--- Supplied material Enclosed Below ---

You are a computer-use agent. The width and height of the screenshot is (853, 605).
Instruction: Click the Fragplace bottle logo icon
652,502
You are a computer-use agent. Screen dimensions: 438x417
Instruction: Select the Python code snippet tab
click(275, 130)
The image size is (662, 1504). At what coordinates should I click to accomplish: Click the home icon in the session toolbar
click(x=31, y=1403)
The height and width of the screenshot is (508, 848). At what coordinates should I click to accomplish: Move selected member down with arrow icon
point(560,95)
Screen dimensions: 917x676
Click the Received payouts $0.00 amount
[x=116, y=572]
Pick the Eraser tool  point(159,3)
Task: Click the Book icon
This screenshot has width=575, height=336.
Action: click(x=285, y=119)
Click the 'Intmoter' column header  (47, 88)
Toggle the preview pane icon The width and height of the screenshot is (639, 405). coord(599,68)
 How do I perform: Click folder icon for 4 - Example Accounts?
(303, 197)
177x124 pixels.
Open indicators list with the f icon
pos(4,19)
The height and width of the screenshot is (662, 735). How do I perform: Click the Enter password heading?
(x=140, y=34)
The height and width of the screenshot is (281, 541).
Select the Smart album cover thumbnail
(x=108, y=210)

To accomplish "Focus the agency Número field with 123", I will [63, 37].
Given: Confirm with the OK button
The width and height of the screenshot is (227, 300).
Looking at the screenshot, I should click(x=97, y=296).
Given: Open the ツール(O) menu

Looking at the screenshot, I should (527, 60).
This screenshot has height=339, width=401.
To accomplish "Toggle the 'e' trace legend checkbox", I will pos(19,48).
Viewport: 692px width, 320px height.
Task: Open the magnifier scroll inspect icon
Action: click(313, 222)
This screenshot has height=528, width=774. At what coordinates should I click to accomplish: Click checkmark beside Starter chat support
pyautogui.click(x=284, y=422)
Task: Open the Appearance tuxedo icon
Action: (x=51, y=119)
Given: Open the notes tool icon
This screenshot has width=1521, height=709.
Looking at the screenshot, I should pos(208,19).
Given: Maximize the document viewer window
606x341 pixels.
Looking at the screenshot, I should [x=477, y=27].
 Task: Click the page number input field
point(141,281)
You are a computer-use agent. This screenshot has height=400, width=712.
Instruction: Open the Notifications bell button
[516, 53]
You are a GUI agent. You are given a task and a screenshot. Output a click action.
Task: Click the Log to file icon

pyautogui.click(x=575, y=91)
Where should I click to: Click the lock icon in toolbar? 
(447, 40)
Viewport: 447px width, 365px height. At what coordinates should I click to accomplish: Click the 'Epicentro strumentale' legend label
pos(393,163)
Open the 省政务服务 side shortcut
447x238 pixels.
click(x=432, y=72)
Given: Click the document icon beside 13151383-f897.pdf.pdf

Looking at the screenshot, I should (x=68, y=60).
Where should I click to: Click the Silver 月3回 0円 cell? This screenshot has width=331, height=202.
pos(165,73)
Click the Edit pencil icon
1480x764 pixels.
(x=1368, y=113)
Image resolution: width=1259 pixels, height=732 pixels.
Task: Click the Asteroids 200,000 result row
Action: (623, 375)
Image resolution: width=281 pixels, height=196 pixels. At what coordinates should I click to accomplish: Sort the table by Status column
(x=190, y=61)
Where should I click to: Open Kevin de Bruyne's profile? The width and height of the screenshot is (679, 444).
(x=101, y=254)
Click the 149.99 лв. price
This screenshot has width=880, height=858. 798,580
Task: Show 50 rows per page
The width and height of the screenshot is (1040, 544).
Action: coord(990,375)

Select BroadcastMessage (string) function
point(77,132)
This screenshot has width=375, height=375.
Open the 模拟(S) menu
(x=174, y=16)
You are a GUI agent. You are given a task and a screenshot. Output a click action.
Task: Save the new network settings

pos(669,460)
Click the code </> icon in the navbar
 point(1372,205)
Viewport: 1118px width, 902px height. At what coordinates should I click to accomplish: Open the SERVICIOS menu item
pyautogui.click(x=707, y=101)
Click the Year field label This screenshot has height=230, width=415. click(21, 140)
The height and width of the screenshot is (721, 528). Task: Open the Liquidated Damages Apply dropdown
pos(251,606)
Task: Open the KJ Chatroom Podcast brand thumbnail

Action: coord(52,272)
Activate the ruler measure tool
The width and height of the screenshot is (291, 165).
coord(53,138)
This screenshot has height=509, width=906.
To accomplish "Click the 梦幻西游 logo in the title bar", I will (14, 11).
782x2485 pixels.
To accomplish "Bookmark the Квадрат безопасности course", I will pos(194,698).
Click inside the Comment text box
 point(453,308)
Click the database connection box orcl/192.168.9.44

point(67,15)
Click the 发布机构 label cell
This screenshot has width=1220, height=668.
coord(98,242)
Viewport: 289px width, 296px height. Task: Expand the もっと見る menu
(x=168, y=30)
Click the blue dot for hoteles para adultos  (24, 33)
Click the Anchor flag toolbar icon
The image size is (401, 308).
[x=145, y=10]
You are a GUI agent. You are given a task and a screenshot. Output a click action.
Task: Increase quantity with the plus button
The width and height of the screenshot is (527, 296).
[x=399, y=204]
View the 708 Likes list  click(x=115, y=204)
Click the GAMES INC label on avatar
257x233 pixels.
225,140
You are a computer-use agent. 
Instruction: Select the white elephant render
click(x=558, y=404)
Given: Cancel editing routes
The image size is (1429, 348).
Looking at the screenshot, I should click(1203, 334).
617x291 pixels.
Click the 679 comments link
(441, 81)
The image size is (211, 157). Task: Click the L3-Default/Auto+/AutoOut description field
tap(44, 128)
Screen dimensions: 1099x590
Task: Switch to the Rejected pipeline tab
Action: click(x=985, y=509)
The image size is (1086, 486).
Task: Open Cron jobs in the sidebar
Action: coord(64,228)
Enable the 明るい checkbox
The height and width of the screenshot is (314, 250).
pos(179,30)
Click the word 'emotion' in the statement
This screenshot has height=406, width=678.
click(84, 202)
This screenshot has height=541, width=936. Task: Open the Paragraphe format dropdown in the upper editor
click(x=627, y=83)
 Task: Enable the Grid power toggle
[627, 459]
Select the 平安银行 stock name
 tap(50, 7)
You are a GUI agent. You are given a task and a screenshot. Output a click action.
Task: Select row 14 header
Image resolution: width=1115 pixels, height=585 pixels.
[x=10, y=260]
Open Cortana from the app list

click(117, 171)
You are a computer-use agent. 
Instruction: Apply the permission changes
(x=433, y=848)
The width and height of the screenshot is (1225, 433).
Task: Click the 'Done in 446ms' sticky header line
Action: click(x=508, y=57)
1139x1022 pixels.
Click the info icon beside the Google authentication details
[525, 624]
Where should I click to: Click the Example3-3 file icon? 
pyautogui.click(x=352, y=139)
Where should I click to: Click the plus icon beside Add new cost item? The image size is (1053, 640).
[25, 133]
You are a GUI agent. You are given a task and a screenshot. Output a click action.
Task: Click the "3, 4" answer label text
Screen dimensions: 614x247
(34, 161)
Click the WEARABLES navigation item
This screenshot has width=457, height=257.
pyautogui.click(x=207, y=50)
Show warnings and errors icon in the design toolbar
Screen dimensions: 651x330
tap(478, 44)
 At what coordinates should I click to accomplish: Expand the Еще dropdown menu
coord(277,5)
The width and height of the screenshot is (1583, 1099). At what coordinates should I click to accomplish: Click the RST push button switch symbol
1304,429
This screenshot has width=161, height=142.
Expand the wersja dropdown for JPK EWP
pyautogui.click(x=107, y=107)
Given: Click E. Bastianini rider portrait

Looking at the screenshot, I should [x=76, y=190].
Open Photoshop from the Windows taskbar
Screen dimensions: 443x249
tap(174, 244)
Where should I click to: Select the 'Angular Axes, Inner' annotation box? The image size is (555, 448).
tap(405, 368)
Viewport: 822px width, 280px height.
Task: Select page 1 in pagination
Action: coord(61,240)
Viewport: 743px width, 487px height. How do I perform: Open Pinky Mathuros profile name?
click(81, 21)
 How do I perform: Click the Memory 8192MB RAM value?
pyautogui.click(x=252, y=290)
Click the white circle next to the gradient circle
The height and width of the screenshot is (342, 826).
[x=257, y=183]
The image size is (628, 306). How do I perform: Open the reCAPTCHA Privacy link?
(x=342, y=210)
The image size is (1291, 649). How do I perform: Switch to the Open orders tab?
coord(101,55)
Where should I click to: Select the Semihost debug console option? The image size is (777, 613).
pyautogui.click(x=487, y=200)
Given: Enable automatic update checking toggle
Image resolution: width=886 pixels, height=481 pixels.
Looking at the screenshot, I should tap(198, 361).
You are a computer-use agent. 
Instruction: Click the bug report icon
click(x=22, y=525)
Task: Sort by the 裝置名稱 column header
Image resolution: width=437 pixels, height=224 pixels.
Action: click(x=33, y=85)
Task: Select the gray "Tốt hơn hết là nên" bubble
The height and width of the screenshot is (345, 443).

--- End of Enclosed Supplied material ---

* [Directions] Print the lines above, unchanged, from the start of the records to the line with "Pick the Eraser", including that final line.

* [Response to this task]
You are a computer-use agent. The width and height of the screenshot is (853, 605).
Instruction: Click the Fragplace bottle logo icon
652,502
You are a computer-use agent. Screen dimensions: 438x417
Instruction: Select the Python code snippet tab
click(275, 130)
The image size is (662, 1504). At what coordinates should I click to accomplish: Click the home icon in the session toolbar
click(x=31, y=1403)
The height and width of the screenshot is (508, 848). At what coordinates should I click to accomplish: Move selected member down with arrow icon
point(560,95)
Screen dimensions: 917x676
Click the Received payouts $0.00 amount
[x=116, y=572]
Pick the Eraser tool  point(159,3)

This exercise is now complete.